Every line of the listing belongs in your answer exactly as written; the images do not.

○ ○ ○ ○

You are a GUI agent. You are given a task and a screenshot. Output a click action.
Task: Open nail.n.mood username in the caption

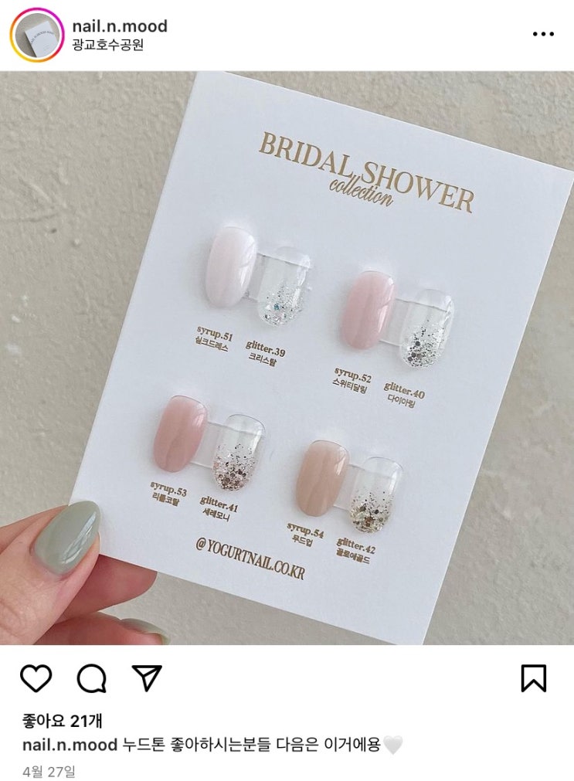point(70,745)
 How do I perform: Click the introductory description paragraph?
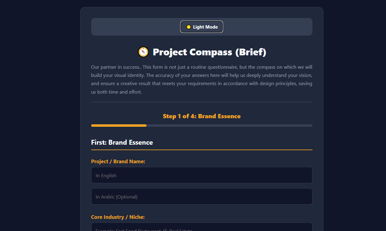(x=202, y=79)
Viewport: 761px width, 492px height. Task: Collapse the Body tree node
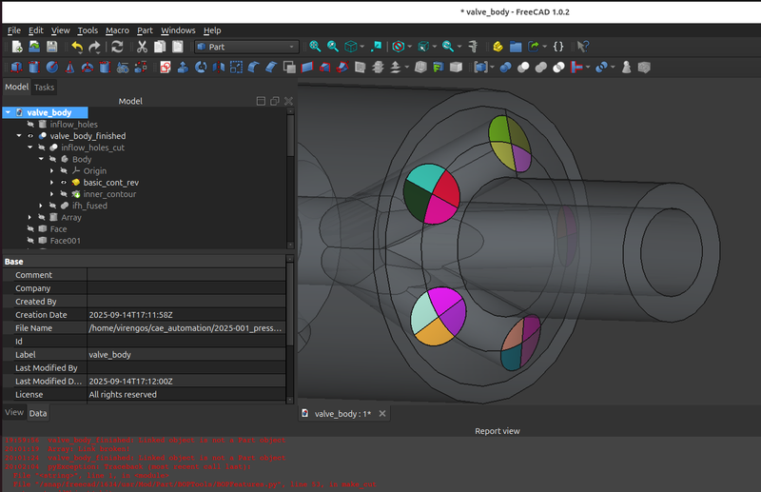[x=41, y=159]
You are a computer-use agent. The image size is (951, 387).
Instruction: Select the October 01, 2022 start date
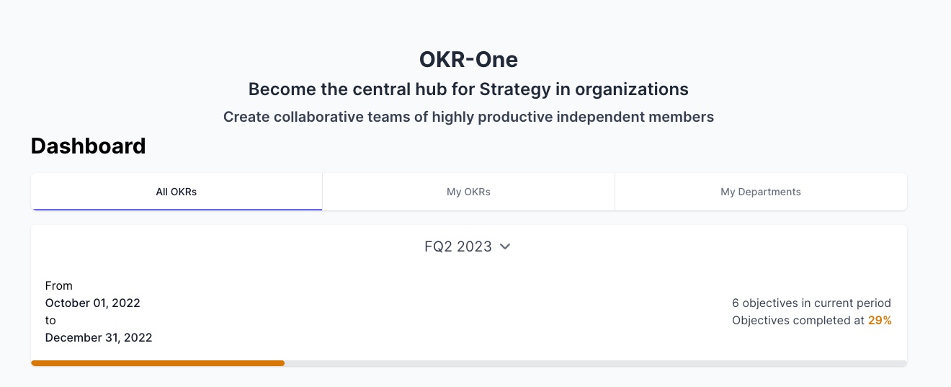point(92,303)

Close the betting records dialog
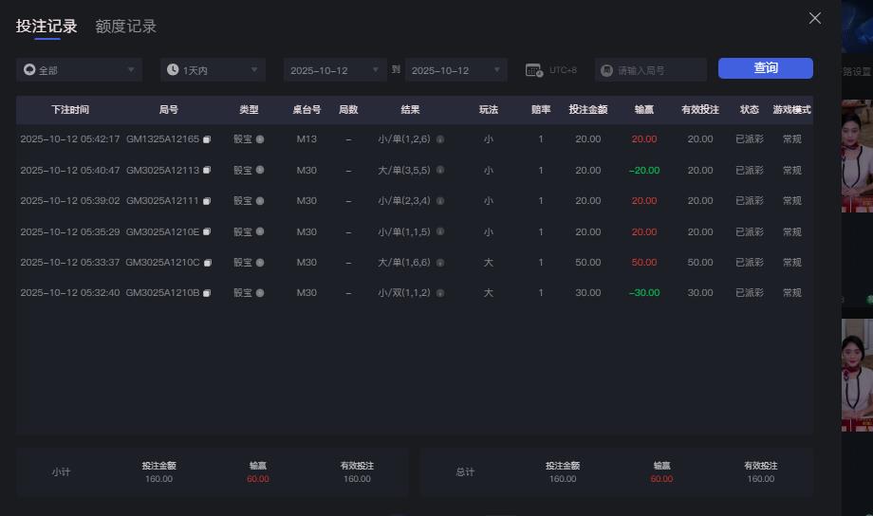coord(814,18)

○ ○ ○ ○

* _Exercise response_:
You are a GUI agent. You are given a task and a screenshot. Output a click action.
Task: Open nail.n.mood username in the caption

point(70,745)
 How do I perform: Click the introductory description paragraph?
(x=202, y=79)
Viewport: 761px width, 492px height. Task: Collapse the Body tree node
[x=41, y=159]
You are a computer-use agent. The image size is (951, 387).
Instruction: Select the October 01, 2022 start date
point(92,303)

Close the betting records dialog
coord(814,18)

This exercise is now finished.